Task goal:
In the text about the Bowes-Lyon sisters, what year were Nerissa and Katherine placed in Earlswood Hospital?

Source text:
Details of the linked entry matched those provided in the tweet, indicating “the two [women] were first cousins of Queen Elizabeth II.” Another section said:

In 1987, it was revealed that, despite the 1963 edition of Burke’s Peerage listing Nerissa and Katherine as having died in 1940 and 1961, respectively, the sisters were alive, and had been placed in Earlswood Hospital for mentally disabled people in 1941. In the terminology of the era, both were classified as “imbeciles”, and neither learned to talk. Nerissa died in 1986, aged 66, with only hospital staff attending the funeral, while Katherine died in 2014, aged 86. The sisters received no money from the family other than £125 paid to Earlswood each year.

A section titled “In popular culture” noted that Netflix’s The Crown addressed Nerissa and Katherine Bowes-Lyon in 2020:

The sisters were depicted in the seventh episode of the fourth season, “The Hereditary Principle”, of the Netflix drama series The Crown, which premiered in 2020.

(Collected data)

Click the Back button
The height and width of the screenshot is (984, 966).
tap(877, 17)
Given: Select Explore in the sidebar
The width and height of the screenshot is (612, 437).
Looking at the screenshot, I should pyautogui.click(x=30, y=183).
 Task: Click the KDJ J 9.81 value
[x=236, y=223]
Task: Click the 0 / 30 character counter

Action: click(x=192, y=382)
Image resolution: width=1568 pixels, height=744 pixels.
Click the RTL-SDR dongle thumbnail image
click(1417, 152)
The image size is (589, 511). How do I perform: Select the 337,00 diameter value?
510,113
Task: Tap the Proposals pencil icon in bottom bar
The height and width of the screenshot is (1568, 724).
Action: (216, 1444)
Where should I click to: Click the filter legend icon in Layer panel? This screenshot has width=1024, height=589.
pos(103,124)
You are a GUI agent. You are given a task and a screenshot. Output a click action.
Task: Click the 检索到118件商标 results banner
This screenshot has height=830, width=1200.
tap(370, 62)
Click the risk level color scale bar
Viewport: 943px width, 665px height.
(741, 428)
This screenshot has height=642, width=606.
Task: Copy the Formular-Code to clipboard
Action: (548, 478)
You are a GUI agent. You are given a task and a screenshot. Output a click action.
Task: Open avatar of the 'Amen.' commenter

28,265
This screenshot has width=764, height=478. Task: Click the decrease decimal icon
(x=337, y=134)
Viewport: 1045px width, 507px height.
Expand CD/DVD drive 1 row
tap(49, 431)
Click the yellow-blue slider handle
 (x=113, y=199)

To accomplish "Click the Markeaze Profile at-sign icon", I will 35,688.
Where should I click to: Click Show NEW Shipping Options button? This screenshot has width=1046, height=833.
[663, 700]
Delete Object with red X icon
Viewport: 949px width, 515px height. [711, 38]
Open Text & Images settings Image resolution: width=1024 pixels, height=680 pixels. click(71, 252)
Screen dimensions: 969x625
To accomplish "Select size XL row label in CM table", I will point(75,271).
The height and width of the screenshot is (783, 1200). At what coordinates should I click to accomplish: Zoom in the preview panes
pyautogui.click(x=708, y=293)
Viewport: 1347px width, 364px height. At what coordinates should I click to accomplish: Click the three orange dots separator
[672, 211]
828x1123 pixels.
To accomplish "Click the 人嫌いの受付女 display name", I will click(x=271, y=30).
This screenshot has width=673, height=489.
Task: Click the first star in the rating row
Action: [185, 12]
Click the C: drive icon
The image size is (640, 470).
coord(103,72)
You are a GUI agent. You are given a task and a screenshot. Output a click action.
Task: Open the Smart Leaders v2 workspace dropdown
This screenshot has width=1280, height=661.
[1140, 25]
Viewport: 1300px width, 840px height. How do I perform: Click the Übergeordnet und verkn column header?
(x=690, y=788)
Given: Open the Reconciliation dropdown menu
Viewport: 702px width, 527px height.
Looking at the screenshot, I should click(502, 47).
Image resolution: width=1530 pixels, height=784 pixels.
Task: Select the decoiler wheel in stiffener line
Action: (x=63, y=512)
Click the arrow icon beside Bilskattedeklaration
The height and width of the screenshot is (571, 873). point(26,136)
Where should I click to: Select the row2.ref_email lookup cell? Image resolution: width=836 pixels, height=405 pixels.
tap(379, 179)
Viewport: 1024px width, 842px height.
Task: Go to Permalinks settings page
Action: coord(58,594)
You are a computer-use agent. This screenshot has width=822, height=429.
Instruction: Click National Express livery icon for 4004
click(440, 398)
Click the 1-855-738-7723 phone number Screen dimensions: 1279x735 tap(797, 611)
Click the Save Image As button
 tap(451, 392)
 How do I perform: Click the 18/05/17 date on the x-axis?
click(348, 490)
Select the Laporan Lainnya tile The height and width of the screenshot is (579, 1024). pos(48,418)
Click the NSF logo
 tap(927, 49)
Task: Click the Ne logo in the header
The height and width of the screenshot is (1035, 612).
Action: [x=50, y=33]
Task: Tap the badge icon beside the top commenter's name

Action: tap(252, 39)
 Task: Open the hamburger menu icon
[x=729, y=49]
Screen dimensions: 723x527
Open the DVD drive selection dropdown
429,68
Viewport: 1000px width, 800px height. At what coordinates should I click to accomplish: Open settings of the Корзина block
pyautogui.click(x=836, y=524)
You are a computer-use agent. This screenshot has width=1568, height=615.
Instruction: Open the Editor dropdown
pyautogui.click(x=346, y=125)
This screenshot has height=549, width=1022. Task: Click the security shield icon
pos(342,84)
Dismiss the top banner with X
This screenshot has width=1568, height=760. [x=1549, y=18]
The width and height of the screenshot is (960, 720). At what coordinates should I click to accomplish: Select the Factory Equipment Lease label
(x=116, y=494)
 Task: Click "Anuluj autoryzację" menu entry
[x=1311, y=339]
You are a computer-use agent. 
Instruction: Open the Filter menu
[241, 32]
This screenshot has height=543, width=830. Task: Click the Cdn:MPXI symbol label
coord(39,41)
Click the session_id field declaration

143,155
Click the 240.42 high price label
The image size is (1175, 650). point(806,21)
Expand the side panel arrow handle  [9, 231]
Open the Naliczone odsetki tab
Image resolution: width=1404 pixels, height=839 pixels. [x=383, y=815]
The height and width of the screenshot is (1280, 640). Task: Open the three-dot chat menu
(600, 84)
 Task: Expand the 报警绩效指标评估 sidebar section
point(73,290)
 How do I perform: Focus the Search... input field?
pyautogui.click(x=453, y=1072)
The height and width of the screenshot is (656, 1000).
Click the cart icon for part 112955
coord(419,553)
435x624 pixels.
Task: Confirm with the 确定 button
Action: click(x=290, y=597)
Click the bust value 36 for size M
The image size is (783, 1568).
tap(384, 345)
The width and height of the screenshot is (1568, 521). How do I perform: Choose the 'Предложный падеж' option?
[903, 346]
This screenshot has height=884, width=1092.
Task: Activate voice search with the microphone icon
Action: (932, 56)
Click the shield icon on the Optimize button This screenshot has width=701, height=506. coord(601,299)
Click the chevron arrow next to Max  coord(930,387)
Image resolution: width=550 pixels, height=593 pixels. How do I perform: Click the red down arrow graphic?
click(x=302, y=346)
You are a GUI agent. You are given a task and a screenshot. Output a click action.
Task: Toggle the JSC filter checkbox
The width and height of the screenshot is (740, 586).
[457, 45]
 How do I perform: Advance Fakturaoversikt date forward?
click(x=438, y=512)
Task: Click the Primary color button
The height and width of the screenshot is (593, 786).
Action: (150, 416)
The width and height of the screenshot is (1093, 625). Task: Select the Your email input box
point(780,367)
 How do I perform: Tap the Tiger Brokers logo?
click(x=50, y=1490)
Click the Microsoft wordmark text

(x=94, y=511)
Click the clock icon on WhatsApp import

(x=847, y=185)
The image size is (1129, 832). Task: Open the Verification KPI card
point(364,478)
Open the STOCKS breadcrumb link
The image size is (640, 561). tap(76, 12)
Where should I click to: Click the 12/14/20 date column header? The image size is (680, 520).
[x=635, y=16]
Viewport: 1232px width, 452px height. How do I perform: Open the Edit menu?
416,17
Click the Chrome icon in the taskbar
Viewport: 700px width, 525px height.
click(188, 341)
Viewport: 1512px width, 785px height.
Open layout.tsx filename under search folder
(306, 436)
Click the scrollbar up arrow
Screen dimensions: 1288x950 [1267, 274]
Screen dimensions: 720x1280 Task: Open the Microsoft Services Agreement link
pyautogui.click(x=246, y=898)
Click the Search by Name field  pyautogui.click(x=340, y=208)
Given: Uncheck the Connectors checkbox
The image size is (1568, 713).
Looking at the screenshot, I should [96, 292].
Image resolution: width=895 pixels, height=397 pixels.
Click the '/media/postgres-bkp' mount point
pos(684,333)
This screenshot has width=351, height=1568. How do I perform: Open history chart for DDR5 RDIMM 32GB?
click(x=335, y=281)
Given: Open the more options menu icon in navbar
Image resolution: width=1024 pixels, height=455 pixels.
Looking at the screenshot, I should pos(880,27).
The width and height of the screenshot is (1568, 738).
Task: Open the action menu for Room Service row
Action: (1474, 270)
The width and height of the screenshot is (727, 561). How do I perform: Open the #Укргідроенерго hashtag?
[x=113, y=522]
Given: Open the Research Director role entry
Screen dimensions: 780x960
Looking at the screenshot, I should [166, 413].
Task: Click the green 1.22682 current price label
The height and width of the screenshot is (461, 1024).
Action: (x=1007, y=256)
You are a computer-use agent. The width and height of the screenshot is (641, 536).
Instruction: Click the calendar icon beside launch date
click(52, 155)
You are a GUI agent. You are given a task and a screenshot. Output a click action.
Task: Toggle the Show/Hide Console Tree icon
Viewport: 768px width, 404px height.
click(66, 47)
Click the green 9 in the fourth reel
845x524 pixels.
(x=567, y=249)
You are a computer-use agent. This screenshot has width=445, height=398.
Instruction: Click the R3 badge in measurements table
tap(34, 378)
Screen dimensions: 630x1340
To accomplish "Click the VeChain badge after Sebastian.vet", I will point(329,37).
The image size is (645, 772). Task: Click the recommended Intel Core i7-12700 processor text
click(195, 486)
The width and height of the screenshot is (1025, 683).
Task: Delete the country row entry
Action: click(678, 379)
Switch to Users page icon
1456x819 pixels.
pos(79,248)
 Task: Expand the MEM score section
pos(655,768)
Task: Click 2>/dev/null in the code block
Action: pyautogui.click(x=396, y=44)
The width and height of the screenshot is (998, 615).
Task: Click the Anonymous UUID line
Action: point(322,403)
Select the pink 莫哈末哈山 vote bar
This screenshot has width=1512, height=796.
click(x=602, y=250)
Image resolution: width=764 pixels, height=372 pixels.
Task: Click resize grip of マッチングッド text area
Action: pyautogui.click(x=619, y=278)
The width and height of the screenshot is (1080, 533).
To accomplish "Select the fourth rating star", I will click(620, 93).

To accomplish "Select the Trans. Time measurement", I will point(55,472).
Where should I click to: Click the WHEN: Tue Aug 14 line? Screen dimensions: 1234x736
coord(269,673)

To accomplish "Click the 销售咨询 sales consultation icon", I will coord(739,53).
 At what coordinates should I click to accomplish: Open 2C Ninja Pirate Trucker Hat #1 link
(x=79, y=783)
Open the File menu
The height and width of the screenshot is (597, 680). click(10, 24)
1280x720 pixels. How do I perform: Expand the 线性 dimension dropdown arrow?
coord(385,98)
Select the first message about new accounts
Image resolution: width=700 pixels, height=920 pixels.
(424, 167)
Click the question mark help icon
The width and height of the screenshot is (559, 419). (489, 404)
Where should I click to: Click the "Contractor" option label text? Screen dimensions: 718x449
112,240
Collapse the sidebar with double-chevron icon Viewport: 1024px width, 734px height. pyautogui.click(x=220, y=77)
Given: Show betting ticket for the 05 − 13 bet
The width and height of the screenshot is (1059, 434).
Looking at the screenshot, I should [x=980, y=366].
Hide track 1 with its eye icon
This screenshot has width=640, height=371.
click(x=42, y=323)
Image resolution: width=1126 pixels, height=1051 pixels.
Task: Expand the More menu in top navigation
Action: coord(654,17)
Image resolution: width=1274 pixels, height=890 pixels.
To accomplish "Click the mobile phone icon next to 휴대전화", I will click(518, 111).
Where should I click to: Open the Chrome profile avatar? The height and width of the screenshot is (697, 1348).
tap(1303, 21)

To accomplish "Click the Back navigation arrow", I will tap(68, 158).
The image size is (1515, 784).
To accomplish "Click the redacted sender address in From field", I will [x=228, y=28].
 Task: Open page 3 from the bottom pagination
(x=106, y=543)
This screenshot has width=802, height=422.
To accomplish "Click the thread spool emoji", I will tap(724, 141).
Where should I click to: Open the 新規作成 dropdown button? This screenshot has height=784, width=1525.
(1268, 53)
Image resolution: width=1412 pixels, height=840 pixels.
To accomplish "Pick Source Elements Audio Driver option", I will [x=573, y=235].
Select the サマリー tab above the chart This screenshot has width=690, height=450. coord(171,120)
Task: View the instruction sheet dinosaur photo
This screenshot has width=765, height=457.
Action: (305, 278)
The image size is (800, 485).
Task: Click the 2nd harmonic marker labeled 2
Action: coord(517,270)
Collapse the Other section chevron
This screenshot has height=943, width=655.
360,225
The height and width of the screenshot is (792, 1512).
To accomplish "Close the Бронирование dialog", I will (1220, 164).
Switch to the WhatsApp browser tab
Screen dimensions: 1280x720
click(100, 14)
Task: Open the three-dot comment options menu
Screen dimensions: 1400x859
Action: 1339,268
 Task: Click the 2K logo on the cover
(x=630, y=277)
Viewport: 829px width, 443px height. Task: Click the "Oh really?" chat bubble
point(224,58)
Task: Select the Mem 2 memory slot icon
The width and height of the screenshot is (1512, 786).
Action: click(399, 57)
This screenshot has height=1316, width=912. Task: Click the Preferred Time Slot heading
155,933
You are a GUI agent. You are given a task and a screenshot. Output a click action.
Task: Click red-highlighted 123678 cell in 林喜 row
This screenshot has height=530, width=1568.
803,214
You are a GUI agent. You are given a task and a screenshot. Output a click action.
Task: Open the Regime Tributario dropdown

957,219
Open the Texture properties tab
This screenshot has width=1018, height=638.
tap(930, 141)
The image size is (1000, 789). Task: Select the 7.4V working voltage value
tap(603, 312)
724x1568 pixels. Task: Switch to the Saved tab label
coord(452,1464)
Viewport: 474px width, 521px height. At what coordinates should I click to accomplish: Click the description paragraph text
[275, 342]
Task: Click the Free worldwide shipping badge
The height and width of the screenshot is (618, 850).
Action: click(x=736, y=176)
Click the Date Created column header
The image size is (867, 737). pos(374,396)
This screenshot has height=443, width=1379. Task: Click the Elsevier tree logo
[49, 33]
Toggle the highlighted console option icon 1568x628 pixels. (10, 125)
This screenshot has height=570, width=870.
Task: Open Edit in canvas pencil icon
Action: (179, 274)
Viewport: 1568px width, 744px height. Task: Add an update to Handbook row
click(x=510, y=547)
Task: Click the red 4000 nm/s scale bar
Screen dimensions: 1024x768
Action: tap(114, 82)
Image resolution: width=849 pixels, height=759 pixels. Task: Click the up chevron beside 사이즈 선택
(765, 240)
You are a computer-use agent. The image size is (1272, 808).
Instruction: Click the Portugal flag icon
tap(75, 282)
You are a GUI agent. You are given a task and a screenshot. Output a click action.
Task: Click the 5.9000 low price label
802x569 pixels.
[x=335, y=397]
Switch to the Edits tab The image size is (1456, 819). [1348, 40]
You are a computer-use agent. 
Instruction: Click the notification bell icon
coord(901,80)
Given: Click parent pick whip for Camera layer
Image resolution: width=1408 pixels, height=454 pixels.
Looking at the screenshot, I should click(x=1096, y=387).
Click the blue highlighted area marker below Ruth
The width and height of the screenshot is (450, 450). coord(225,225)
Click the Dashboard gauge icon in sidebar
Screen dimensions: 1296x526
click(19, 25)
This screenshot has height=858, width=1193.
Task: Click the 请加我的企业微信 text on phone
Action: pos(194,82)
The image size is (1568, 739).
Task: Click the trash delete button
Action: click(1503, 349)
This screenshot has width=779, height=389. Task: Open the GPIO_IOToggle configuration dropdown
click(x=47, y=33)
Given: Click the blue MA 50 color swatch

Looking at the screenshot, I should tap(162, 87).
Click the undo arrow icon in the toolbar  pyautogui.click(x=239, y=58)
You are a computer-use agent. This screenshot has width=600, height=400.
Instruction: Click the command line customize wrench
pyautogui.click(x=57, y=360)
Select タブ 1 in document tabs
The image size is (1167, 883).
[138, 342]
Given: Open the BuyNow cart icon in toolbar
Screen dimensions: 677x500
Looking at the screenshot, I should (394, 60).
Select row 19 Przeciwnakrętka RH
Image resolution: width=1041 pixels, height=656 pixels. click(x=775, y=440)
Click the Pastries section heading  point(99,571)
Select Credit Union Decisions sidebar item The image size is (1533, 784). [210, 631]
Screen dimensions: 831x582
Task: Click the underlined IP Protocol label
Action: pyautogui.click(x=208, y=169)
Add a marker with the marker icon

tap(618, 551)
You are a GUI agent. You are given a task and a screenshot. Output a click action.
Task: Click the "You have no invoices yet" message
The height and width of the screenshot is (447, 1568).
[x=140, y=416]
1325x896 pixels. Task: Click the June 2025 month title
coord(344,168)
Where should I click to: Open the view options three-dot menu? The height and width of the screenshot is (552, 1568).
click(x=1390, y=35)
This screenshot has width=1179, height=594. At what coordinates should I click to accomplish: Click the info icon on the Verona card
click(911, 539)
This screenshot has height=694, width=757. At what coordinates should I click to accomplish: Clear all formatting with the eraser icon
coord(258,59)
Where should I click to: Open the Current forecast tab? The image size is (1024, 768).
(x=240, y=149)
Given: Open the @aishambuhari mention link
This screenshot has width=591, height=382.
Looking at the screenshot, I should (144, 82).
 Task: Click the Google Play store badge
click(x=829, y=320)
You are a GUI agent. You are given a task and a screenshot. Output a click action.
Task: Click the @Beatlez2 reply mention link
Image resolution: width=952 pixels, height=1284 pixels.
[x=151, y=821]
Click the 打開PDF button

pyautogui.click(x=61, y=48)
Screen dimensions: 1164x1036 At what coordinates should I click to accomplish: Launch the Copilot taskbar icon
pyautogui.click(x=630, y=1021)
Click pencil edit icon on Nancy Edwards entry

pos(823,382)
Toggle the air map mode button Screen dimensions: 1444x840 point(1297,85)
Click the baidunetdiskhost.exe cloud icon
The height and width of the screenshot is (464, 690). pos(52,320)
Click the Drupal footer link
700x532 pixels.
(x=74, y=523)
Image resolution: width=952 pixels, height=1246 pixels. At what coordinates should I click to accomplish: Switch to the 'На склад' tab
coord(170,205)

Expected answer:
1941